Bringing Up the Stack
Here’s where the evening got intense. I wanted the full media automation pipeline running before I went to sleep. That means:
- qBittorrent — torrent client, tunneled through Gluetun (WireGuard VPN)
- Jackett — indexer proxy, so searches hit multiple sources
- Jellyfin — media server for streaming to any device
- Prowlarr — indexer manager that feeds Sonarr and Radarr
- Sonarr — TV show automation
- Radarr — movie automation
- FlareSolverr — Cloudflare bypass for indexers that need it
Every service runs in Docker, ARM64-native where possible. Some images needed to be pulled from alternative registries (the Jetson ecosystem is getting better but it’s still not x86). A few required building from source.
# docker-compose excerpt
services:
gluetun:
image: qmcgaw/gluetun
cap_add:
- NET_ADMIN
environment:
- VPN_SERVICE_PROVIDER=custom
- VPN_TYPE=wireguard
ports:
- 8080:8080 # qBittorrent WebUI
qbittorrent:
image: linuxserver/qbittorrent
network_mode: "service:gluetun"
volumes:
- /media/storage/downloads:/downloads
The VPN routing took the longest to get right. Gluetun handles the WireGuard tunnel, and qBittorrent’s traffic goes through it — but Sonarr and Radarr need to talk to qBittorrent through the Gluetun container’s network. Getting the port mappings and network modes correct was a solid hour of trial and error.
The Moment It All Clicked
At around 11 PM, I added a movie through Radarr’s web UI. Within seconds, Prowlarr searched the indexers, found a release, sent it to qBittorrent (through the VPN tunnel), and the download started. A few minutes later, Radarr moved the completed file to the Jellyfin library, and I could stream it from my phone.
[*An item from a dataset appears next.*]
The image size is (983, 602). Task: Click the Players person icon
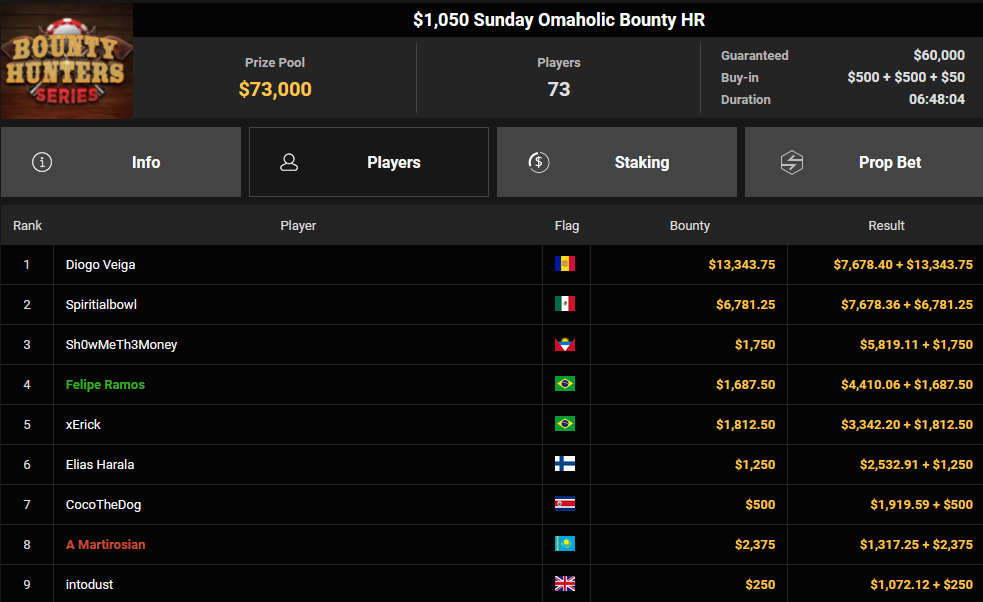tap(289, 162)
Fully automated. Fully local. Zero cloud dependencies.
I sat there watching the download progress bar for way longer than I should have. Not because I needed to — because I built this, and it worked.
What’s Next
Zeus is running, but it’s just infrastructure right now. The real project — the AI layer, the IoT integration, the ambient intelligence — that all comes next. This was Day 1: getting the foundation right.
Tomorrow, I start building Athena.
Hardware used: NVIDIA Jetson Orin Nano Super (8GB), Kingston NV3 1TB NVMe, Seagate 8TB HDD, running JetPack 6.1 on Ubuntu 22.04.